Untuk meningkatkan mutu pelayanan kesehatan di rumah sakit, maka pelayanan farmasi harus ditingkatkan. Pelayanan farmasi rumah sakit adalah bagian yang tidak terpisahkan dari sistem pelayanan kesehatan rumah sakit yang berorientasi kepada pelayanan pasien, penyediaan obat yang bermutu, termasuk pelayanan farmasi klinik, yang terjangkau bagi semua lapisan masyarakat. Praktik pelayanan kefarmasian merupakan kegiatan yang terpadu dengan tujuan mengidentifikasi, mencegah dan menyelesaikan masalah obat dan masalah yang berhubungan dengan kesehatan. Kegiatan pelayanan kefarmasian di rumah sakit meliputi pengkajian resep, dispensing, pemantauan dan pelaporan efek samping

obat, pelayanan informasi obat, konseling, visite pasien dan pengkajian penggunaan obat (Depkes RI, 2004).

Visite pasien merupakan kegiatan kunjungan ke pasien rawat inap yang

dilakukan secara mandiri oleh apoteker maupun bersama tim dokter dan tenaga kesehatan lainnya. Tujuannya adalah untuk pemilihan obat, menerapkan secara langsung pengetahuan farmakologi terapetik, menilai kemajuan pasien dan bekerja sama dengan tenaga kesehatan lain. Pengkajian penggunaan obat merupakan program evaluasi penggunaan obat yang terstruktur dan berkesinambungan untuk menjamin obat-obat yang digunakan sesuai indikasi, efektif, aman, dan terjangkau oleh pasien (Depkes RI, 2004).

Dalam rangka menerapkan pelayanan kefarmasian di rumah sakit, maka mahasiswa calon apoteker perlu diberi perbekalan dan pengalaman dalam bentuk Praktek Kerja Profesi (PKP) di rumah sakit. PKP di rumah sakit merupakan salah satu praktek pelayanan kefarmasian yang bertujuan untuk mengidentifikasi, mencegah dan menyelesaikan masalah terkait obat dan masalah yang berhubungan dengan kesehatan pasien. Adapun pelayanan kefarmasian yang difokuskan untuk dilaksanakan adalah visite pasien dan pengkajian penggunaan obat secara rasional (PPOSR). Adanya masalah penggunaaan obat yang tidak rasional menunjukkan bahwa peranan apoteker sangat besar dalam membantu keberhasilan terapi pasien.

Studi kasus yang akan dikaji adalah pasien dengan diagnosa Diabetes Melitus + CKD (Chronic Kidney Disease) stage V ec. DN (Diabetic

Nephropathy).
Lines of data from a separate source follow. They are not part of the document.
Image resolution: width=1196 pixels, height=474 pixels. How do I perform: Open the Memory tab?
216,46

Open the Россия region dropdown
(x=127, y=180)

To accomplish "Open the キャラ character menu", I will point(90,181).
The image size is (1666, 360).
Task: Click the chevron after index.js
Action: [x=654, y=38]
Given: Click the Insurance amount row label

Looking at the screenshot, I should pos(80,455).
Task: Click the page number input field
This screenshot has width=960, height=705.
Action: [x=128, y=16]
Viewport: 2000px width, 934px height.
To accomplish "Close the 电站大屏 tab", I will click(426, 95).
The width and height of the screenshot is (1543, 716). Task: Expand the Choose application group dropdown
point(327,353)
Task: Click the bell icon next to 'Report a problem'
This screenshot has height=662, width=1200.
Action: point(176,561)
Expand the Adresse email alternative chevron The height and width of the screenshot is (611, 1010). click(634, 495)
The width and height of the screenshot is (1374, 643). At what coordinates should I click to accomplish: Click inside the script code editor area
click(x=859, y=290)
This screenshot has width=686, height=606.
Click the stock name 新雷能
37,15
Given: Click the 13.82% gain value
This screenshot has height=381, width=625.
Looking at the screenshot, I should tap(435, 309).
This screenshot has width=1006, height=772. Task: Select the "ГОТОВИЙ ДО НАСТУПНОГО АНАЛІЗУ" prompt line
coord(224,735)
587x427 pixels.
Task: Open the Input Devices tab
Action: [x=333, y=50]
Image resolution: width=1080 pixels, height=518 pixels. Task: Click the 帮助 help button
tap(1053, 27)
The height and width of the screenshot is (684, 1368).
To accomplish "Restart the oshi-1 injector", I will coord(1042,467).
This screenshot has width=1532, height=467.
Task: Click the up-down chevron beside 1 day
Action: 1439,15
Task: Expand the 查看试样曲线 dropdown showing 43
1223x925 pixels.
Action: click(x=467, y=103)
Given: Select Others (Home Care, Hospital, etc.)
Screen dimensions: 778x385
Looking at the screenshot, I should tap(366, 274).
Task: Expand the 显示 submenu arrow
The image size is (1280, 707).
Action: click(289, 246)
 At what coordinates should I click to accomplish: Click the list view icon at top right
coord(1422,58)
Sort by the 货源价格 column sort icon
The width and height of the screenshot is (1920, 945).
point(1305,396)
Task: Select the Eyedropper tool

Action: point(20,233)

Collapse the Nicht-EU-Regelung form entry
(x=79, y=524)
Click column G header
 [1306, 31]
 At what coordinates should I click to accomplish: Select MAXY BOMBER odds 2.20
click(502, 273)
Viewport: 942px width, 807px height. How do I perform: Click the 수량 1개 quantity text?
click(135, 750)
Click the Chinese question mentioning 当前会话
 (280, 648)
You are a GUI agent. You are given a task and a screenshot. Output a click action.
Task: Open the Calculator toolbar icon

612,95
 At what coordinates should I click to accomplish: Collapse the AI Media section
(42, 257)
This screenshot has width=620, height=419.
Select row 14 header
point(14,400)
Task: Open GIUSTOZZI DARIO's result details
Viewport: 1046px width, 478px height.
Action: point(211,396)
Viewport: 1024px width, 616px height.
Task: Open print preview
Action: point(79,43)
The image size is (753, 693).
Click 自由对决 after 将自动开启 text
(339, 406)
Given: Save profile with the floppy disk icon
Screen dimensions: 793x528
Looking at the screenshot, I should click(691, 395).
Disini penulis akan mengkaji penggunaan obat yang diberikan kepada pasien dan memberikan edukasi kepada pasien dan keluarganya dalam

rangka untuk meningkatkan kepatuhan pasien selama menjalani pengobatan demi tercapainya tujuan pengobatan untuk memaksimalkan pengobatan pasien.

1.2 Tujuan

Tujuan dilakukan studi kasus ini adalah:

a. Memberikan pemahaman untuk meningkatkan kepatuhan pasien dalam mematuhi terapi yang telah ditetapkan dokter.

BAB II

TINJAUAN PUSTAKA 2.1 Diabetes Melitus

2.1.1 Definisi

Diabetes melitus (DM) didefinisikan sebagai suatu penyakit atau gangguan metabolisme kronis dengan multi etiologi yang ditandai dengan tingginya kadar gula darah disertai dengan gangguan metabolisme karbohidrat, lipid dan protein sebagai akibat insufisiensi fungsi insulin. Insufisiensi fungsi insulin dapat disebabkan oleh gangguan atau defisiensi produksi insulin oleh sel-sel β langerhans kelenjar pankreas, atau disebabkan oleh kurang responsifnya sel-sel tubuh terhadap insulin (Depkes, 2005).

2.1.2 Patofisiologi

a. DM tipe 1 (IDDM) terjadi pada 10% dari semua kasus diabetes. Secara umum DM tipe ini berkembang pada anak-anak atau pada awal masa dewasa yang disebabkan oleh sel β pankreas akibat autoimun, sehingga terjadi defisiensi insulin absolut. Hiperglikemia terjadi bila 80%-90% dari sel β rusak. Penyakit DM bisa menjadi penyakit menahun dengan resiko komplikasi dan kematian. Faktor-faktor yang menyebabkan terjadinya autoimun tidak diketahui.

b. DM tipe 2 (NIDDM) terjadi pada 90% dari semua kasus diabetes dan biasanya ditandai dengan resistensi insulin dan defisiensi insulin relatif. Resistensi insulin ditandai dengan peningkatan lipolisis dan produksi asam lemak bebas, peningkatan produksi glukosa hepatik dan penurunan pengambilan glukosa pada otot skelet. Disfungsi sel β mengakibatkan gangguan pada pengontrolan glukosa darah. DM tipe 2 lebih disebabkan oleh

gaya hidup penderita DM (kelebihan kalori, kurangnya olahraga dan obesitas) dibandingkan dengan pengaruh genetik.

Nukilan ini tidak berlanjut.